Marta, malata di Alzheimer, ascolta Tchaikovskij e si ricorda di essere stata una ballerina
Un lato positivo di questi giorni in cui si sta molto chiusi in casa è che sono stata inserita in un gruppo molto interessante, in cui si riflette sul senso della musica, del suonarla in un certo modo e dell’ascolto. Poche ore fa, mi è giunta una suggestione scaturita dal video virale di una ex ballerina malata di Alzheimer che sente “Il lago dei cigni” e si mette a danzare mentre si trova, anziana, in sedia a rotelle. Si chiama Marta C. Gonzàles. Negli anni Sessanta faceva parte del New York City Ballet ed è scomparsa un anno fa.
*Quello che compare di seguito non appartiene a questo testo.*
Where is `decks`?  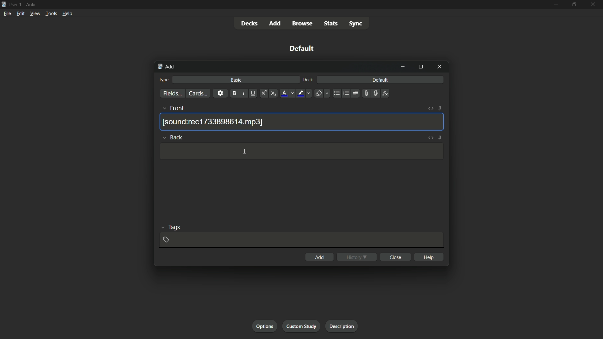 decks is located at coordinates (249, 24).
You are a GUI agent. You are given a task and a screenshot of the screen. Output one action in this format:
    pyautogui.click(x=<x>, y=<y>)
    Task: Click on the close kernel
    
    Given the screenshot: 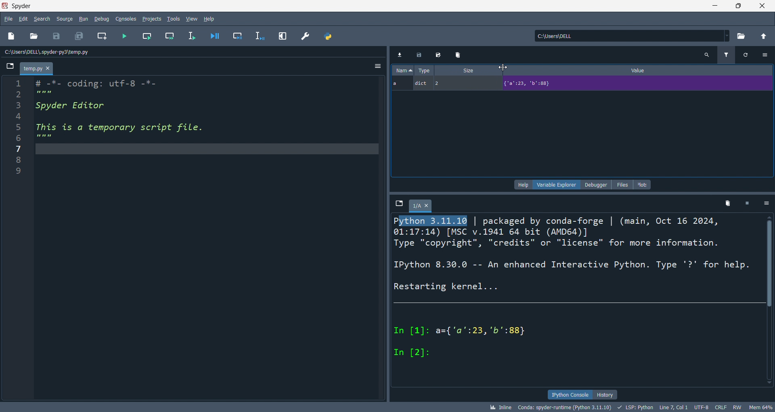 What is the action you would take?
    pyautogui.click(x=748, y=204)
Il dibattito tra musicisti si è acceso ed è stato corredato da uno studio interessante in tema di musica e memoria di Irene Baccarini e Alessandro Cifariello. I due partono da quando, prima delle registrazioni e della tecnologia, la fruizione della musica era strettamente legata alla memoria. Quest’ultima viene poi analizzata in ogni sua specificità, da quella tattile a quella collettiva, per approdare a una visione d’insieme del rapporto tra arte e memoria.
La memoria, come ben sappiamo, ha anche una funzione di tipo etico. Anche utilizzando i mezzi tecnologici più sofisticati, infatti, necessita di sensibilità. Ed ecco, in estrema sintesi, il passaggio dall’informazione al senso. Un senso che, nella musica come nell’arte, diviene più pregnante. Personale, ma non solo.
La conclusione dello studio ci spiega che il testo musicale, parte del sistema semiotico della cultura – e quindi fenomeno culturale dotato di un suo proprio linguaggio -, è portatore di un’informazione particolare, la “memoria musicale”. Recepita dall’ascoltatore per mezzo della capacità mnemonica e rielaborata tramite il gusto estetico formato dalle esperienze precedenti, la “memoria musicale” guida il giudizio estetico sull’opera.
Se quest’ultima parte riguarda, in particolare, chi scrive di musica, osservare Marta, già gravemente malata, reagire anche mnemonicamente alle note di Tchaikovskij che tante volte aveva danzato in palcoscenico fa comprendere come, in particolare nei malati di Alzheimer, anche la “memoria musicale” sia di estrema importanza. La stessa importanza che, in un’esecuzione musicale, assumono poche note – se pensate, vissute, comunicate con purezza e intensità. Cuore e tecnica.
Infine, la riflessione che ha accomunato tutti i musicisti del nostro gruppo ci ha condotti a una presa di coscienza più interpretativa: meglio due note fatte bene che un milione senza senso.
Ma questo, in tempi social, probabilmente vale anche per le parole.